There are seen to be three conditions associated with this puzzle: convergence, coincidence and divergence.

The instant of coincidence is denoted as t₀. It is the instant points a and b coincide with each other at m. Since any two points traveling at any speed require no time to occult each other, since they are infinitesimally small, their passage is instantaneous. Accordingly t₀ is an instantaneous event.

During convergence, the last instant before the points coincide, while they are separated, is denoted as t_-1.

Similarly, the first instant points separate after coincidence, is denoted as t₊₁.
 
 

Therefor, by definition, there are no intermediate instants between t_-1 and t₀ nor between t₀ and t₊₁.

Accordingly, all motion from one of these instants to the next is seen to be discontinuous.

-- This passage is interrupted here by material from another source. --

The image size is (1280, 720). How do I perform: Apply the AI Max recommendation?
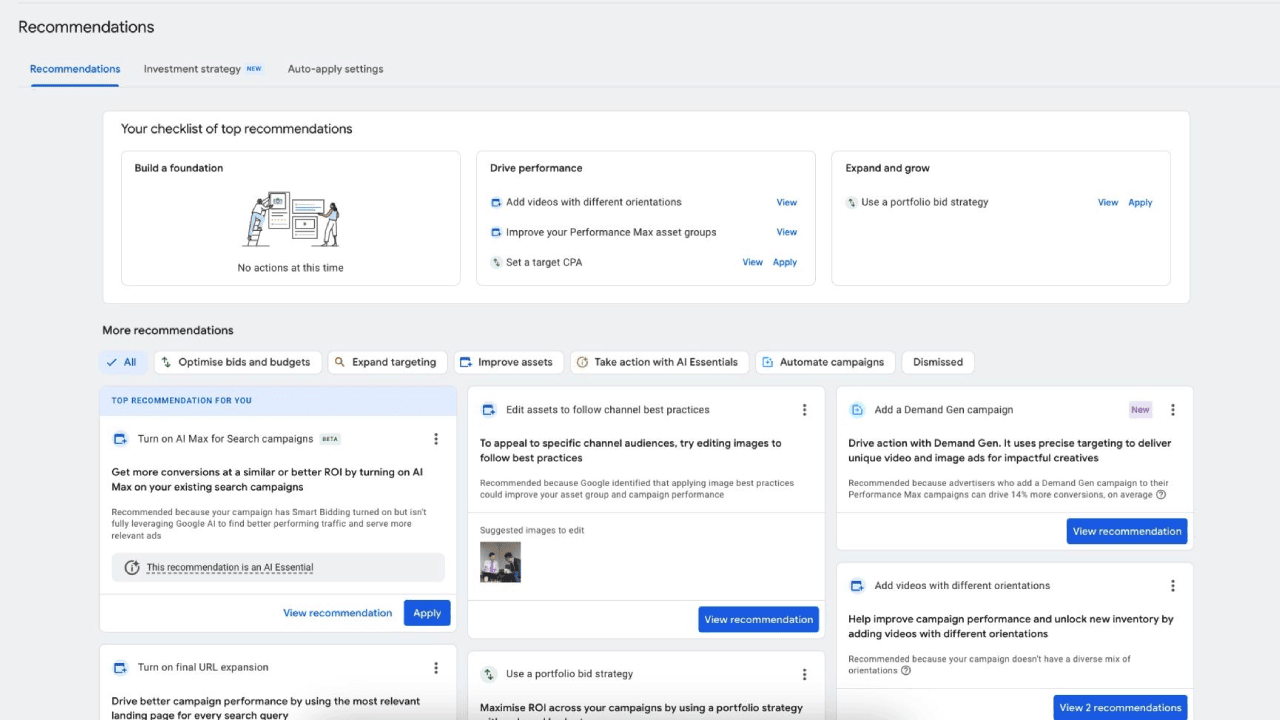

For example, representative points a and b are either distinctly apart or in complete conjunction, such as at t₀. Because points are so small, taking up no space at all, they are either separate or coincident;  no other conditions being possible.

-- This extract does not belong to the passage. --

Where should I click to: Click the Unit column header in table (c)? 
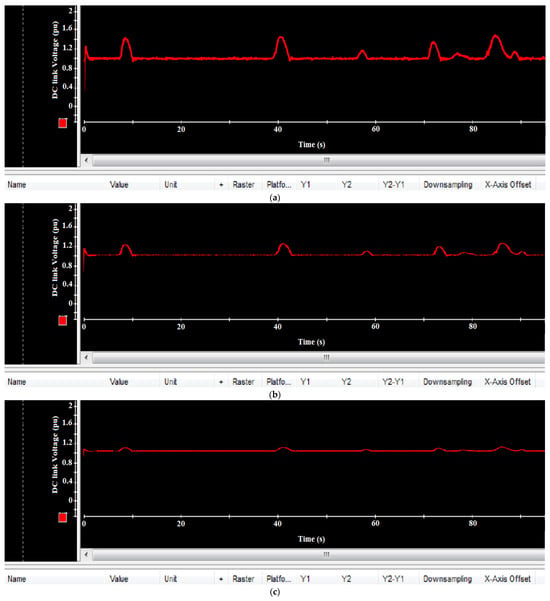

Because the observer can be fixed relative to imaginary line i in both terms of position and orientation, because both motions are collinear to line i, and because no mechanism has been declared which might alter such motion, either in its scalar magnitude or its direction, the respective motions V₁ and V₂ will always appear invariant to the observer, which is very much in keeping with Newton's First Principle, that left to itself, velocity will not change.  This principle, developed by Galileo and Newton, normally deals with rolling bodies.

Upon their convergence, once both points coincide, a paradox manifests.

Because the the respective points a and b are indistinguishable from each other during coincidence, there is no mechanism assuring the retention of their previous association with their respective motions before coincidence to their association during and after coincidence.

Because coincidence during t₀ is instantaneous, thus excluding any decision making process, and because no specific mechanism governing this choice exists, it can only be assumed to be fifty-fifty, or a matter of chance.

Paradoxically, from the observer's point of view, fifty percent of the time the observer will witness two points converging and then passing through each other as though uninterrupted in flight, and fifty percent of the time, the observer will witness two points upon their coincidence, suddenly reverse directions as though seemingly undergoing some kind of elastic rebound, albeit instantaneous.

This paradox is typical of the nature of the subject matter in this school of thought, but not nearly as complicated as the relationships between lines and surfaces.  (See IDDI.)  However, though there is the tendency by the student to associate inertial behavior to point forms, once liberated from their traditional education dealing with the static geometry of Euclid and modern geometry and calculus, it may be realized that any mechanism of coherency causing permanent association between motion and point, such as some kind of inertial embodiment, is untenable geometrically speaking.  (Revised 12/6/2000)